- STATED GOAL:
Return the records below word for word, without adding or changing anything.

- PROVIDED DATA:
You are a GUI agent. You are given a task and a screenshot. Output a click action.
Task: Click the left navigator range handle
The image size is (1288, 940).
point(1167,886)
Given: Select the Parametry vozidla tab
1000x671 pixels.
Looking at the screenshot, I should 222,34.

- RESULT FOR THIS EXERCISE:
You are a GUI agent. You are given a task and a screenshot. Output a click action.
Task: Click the left navigator range handle
The image size is (1288, 940).
point(1167,886)
Given: Select the Parametry vozidla tab
1000x671 pixels.
Looking at the screenshot, I should 222,34.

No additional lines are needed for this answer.